ASSIGNMENT :: Restate word for word the entries below, starting with the line with "Given: Switch to PDF转Word in sidebar" and continuing through the line with "The height and width of the screenshot is (600, 800).". Include both of those lines and no others.

▬▬▬▬▬▬▬▬▬▬

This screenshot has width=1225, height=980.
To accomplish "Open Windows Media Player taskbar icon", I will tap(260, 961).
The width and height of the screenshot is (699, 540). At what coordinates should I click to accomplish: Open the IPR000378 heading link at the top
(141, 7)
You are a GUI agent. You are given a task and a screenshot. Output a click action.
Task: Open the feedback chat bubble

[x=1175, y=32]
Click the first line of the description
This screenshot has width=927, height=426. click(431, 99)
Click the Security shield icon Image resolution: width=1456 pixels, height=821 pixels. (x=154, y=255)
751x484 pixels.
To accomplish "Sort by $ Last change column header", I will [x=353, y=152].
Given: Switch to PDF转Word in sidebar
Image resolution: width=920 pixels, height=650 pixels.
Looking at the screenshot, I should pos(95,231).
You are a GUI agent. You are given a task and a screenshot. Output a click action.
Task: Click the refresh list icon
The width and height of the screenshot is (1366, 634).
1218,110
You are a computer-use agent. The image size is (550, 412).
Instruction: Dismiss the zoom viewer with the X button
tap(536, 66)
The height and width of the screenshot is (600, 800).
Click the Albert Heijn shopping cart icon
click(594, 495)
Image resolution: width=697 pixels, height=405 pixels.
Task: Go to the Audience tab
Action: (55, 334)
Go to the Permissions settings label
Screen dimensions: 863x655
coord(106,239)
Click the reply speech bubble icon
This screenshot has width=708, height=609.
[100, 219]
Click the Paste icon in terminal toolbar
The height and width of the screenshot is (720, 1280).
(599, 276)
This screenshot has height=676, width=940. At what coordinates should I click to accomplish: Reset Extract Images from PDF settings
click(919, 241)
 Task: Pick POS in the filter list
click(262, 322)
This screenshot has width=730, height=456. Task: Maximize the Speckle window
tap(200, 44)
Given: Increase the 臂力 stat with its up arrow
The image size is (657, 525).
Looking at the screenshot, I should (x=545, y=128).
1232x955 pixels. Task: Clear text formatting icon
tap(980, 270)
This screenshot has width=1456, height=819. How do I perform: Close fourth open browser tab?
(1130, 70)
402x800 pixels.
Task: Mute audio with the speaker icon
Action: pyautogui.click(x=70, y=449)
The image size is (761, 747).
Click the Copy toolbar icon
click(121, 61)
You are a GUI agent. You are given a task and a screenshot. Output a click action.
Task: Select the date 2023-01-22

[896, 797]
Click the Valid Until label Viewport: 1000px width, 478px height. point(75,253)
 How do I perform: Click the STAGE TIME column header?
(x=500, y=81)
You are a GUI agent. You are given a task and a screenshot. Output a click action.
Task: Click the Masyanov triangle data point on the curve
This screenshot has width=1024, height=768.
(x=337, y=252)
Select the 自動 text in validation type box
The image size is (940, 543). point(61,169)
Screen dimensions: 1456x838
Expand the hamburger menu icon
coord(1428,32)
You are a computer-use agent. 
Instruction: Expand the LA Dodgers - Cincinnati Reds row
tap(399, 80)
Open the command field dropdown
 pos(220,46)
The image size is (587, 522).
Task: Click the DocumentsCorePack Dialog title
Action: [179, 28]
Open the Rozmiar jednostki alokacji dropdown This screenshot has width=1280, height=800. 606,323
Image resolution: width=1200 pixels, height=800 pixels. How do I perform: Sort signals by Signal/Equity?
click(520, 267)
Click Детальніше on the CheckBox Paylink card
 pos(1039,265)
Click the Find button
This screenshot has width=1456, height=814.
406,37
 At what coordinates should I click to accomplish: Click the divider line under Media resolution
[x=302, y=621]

▬▬▬▬▬▬▬▬▬▬

TASK OUTPUT ::
Given: Switch to PDF转Word in sidebar
Image resolution: width=920 pixels, height=650 pixels.
Looking at the screenshot, I should pos(95,231).
You are a GUI agent. You are given a task and a screenshot. Output a click action.
Task: Click the refresh list icon
The width and height of the screenshot is (1366, 634).
1218,110
You are a computer-use agent. The image size is (550, 412).
Instruction: Dismiss the zoom viewer with the X button
tap(536, 66)
The height and width of the screenshot is (600, 800).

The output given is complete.